**DESCRIPTION OF THE TASK:** Write only the number of lines in the entries below that contain the word "computer".

=== THE DATA ===

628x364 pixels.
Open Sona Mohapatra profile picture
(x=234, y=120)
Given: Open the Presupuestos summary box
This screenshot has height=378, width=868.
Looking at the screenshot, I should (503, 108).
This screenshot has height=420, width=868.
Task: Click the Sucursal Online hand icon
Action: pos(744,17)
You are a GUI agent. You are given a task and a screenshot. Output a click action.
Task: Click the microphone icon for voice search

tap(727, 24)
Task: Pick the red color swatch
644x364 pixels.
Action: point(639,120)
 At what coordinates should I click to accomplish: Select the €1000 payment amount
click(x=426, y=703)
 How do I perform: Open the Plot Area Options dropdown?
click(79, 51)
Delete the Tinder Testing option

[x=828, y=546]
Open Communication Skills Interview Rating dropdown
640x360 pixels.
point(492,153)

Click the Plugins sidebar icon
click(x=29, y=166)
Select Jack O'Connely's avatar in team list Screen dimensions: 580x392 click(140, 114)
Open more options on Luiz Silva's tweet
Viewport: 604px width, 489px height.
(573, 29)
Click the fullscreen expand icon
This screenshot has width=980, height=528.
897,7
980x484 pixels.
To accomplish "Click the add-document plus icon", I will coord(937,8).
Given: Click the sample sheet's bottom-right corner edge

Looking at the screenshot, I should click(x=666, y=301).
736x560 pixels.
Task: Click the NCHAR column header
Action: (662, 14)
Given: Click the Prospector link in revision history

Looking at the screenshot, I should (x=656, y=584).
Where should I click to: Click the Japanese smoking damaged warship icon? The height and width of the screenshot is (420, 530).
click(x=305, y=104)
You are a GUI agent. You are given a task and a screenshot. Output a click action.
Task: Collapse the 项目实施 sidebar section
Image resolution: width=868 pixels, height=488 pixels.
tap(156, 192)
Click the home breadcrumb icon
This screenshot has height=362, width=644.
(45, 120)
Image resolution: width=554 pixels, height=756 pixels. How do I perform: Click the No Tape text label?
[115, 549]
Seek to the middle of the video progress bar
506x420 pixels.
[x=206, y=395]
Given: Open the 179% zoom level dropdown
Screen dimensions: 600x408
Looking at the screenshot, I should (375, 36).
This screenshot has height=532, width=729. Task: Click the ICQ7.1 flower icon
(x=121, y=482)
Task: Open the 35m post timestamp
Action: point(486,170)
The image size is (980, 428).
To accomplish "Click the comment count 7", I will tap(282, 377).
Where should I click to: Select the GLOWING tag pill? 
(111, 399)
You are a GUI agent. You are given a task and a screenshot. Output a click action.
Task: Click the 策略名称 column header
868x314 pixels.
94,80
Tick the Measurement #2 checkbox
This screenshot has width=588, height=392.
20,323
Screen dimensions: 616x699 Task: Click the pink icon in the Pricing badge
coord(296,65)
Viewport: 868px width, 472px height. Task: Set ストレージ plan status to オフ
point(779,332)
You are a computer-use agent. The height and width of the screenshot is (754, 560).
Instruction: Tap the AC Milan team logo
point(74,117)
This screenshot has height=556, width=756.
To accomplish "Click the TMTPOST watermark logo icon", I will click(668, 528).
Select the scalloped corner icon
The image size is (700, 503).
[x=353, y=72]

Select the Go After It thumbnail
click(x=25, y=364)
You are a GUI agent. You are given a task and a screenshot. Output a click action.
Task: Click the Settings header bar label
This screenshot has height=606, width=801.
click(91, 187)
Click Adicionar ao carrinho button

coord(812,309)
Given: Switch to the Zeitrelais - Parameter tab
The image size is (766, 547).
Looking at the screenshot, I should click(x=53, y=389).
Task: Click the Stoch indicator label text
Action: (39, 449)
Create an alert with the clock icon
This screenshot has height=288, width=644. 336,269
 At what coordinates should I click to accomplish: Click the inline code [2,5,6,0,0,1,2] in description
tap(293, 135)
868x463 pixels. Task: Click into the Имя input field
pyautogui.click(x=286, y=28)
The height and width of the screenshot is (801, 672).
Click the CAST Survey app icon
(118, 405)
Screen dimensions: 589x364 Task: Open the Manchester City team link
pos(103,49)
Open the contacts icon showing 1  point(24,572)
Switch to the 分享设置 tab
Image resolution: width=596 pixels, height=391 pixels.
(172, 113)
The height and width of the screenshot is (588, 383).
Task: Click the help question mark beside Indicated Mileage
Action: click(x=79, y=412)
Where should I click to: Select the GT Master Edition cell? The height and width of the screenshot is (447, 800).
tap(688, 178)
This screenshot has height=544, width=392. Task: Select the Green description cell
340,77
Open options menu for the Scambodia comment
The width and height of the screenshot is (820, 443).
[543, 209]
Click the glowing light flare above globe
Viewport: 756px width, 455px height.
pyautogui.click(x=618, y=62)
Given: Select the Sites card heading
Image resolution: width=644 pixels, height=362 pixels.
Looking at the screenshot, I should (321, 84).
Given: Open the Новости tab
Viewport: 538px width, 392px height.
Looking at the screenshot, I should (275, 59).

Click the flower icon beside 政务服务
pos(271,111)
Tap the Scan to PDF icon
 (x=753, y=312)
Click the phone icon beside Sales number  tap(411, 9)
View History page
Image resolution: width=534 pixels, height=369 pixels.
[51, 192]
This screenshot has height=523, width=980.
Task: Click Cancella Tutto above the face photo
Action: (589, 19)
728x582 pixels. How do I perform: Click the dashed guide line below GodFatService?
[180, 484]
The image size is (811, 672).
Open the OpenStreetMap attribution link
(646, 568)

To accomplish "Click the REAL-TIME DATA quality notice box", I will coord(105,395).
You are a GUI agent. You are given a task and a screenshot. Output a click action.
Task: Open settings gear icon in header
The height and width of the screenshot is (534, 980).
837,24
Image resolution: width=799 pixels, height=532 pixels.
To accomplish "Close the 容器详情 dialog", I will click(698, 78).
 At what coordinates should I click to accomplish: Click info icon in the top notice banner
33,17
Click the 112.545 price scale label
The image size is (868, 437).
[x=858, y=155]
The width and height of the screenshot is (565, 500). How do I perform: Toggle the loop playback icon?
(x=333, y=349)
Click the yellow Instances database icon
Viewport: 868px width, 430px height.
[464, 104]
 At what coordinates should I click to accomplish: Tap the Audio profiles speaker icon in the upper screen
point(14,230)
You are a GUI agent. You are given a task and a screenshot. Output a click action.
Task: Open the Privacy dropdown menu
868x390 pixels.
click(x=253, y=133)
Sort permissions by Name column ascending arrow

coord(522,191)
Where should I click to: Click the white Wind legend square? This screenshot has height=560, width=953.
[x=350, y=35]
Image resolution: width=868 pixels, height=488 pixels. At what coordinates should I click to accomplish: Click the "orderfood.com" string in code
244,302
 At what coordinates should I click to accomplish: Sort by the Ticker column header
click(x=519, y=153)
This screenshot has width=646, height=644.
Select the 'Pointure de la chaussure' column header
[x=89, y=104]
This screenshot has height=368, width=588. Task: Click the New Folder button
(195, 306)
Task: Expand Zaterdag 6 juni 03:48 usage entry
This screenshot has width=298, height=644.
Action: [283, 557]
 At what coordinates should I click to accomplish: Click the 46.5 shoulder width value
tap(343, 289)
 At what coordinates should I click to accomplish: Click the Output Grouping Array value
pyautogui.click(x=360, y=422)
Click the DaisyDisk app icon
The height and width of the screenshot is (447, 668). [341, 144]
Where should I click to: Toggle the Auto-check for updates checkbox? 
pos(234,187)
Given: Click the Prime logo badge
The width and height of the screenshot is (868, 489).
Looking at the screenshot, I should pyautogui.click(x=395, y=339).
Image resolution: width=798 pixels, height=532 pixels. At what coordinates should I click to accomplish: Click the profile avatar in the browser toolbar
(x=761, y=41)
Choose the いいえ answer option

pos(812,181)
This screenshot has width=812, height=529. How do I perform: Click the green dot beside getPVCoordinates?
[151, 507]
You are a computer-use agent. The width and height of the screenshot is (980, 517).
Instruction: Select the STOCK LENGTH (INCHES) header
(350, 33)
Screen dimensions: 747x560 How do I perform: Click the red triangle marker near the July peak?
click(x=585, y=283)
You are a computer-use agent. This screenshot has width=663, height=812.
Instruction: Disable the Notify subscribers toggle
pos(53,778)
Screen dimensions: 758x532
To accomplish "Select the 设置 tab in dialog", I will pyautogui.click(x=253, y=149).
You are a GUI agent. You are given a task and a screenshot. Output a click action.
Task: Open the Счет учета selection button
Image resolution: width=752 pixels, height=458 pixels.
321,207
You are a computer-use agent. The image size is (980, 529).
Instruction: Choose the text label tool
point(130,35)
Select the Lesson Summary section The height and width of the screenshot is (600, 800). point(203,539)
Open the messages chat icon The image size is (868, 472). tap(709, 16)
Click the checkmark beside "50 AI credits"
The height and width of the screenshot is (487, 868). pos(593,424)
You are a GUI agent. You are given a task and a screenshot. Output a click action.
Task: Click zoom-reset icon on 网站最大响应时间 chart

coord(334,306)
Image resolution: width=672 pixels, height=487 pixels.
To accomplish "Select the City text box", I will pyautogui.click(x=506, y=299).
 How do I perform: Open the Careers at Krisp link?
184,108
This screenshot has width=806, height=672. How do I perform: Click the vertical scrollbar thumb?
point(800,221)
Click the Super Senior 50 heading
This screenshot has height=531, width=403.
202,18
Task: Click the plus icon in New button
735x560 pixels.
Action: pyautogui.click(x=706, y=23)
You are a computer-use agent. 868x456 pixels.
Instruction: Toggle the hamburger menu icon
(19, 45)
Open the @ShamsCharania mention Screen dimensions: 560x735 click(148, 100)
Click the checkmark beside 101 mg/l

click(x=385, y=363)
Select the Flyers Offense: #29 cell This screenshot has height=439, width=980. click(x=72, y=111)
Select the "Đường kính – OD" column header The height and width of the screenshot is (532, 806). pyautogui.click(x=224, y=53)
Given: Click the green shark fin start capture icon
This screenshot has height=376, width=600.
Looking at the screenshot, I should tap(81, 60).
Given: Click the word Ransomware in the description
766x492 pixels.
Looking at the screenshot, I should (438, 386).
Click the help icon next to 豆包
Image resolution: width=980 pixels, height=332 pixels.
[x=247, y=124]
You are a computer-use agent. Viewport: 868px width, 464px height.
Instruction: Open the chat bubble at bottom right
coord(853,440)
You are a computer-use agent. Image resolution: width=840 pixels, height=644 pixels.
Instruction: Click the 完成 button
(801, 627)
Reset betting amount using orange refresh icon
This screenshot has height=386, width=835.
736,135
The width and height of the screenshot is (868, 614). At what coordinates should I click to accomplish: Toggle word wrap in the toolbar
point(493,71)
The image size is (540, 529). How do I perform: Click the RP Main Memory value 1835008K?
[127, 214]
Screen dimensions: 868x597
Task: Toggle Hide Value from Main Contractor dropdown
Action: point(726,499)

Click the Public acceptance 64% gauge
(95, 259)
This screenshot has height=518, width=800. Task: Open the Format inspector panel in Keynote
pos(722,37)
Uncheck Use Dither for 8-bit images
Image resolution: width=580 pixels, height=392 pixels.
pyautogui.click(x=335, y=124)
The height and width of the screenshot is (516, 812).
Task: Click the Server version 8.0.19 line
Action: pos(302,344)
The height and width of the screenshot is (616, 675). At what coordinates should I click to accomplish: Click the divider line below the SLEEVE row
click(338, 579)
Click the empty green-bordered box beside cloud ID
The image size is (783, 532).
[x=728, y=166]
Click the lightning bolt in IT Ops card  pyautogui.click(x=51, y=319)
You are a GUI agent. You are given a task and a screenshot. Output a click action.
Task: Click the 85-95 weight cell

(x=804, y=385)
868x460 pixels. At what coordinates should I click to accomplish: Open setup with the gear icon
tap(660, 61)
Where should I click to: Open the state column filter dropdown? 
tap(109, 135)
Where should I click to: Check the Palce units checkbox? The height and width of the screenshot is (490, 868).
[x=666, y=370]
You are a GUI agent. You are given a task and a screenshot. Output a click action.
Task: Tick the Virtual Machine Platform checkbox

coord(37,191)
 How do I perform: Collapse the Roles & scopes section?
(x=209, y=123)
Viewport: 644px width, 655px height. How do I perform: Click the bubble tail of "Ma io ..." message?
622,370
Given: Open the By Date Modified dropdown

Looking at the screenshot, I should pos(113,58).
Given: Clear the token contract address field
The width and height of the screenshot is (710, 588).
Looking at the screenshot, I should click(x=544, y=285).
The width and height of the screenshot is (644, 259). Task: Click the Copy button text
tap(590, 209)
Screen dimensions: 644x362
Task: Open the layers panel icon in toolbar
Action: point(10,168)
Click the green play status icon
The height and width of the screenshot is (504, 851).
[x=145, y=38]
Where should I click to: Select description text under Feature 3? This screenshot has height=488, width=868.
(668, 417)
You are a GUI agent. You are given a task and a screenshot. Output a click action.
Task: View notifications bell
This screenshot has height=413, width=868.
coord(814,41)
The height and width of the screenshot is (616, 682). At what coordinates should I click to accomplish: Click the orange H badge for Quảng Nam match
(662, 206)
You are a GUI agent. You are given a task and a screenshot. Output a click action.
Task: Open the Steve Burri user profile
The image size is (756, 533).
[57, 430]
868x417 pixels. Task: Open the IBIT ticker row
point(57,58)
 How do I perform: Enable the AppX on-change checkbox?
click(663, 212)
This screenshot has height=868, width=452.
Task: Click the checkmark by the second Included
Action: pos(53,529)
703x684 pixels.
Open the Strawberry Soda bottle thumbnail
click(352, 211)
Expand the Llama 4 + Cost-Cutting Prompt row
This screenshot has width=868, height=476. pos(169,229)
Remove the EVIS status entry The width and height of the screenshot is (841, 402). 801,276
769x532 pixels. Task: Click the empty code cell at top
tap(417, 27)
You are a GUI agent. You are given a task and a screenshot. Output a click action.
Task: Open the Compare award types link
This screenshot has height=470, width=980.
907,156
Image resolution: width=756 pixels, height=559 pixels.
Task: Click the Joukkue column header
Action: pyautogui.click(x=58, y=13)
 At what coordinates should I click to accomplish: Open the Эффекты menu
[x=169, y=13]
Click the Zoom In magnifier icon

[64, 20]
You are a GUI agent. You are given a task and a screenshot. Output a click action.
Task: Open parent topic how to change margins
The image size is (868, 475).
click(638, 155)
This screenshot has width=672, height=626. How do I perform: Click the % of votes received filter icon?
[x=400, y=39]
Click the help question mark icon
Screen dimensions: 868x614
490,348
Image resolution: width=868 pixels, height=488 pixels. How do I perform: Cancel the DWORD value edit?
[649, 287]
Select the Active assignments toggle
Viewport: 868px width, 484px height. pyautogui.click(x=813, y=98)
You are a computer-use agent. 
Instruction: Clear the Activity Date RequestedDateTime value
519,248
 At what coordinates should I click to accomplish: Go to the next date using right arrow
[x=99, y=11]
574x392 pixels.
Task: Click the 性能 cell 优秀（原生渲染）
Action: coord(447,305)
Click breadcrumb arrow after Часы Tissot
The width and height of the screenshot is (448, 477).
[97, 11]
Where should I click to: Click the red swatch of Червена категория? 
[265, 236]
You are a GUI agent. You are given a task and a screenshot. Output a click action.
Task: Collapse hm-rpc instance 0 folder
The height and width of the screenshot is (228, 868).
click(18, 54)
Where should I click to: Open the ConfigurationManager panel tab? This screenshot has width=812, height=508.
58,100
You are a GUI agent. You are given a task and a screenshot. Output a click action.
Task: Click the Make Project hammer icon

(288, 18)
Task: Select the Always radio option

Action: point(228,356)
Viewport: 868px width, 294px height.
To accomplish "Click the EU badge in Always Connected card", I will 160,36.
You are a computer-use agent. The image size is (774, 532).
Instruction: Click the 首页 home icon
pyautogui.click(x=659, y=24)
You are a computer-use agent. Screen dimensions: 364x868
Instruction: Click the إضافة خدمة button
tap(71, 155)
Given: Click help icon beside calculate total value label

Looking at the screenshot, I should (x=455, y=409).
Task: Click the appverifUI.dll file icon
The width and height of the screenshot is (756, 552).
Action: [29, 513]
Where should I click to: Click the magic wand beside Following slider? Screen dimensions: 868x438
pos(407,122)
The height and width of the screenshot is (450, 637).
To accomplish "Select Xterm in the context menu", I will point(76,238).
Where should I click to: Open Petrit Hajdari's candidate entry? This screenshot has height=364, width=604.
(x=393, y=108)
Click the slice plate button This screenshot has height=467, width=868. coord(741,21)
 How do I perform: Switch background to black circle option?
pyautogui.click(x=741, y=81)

===

**FINISHED TASK:** 10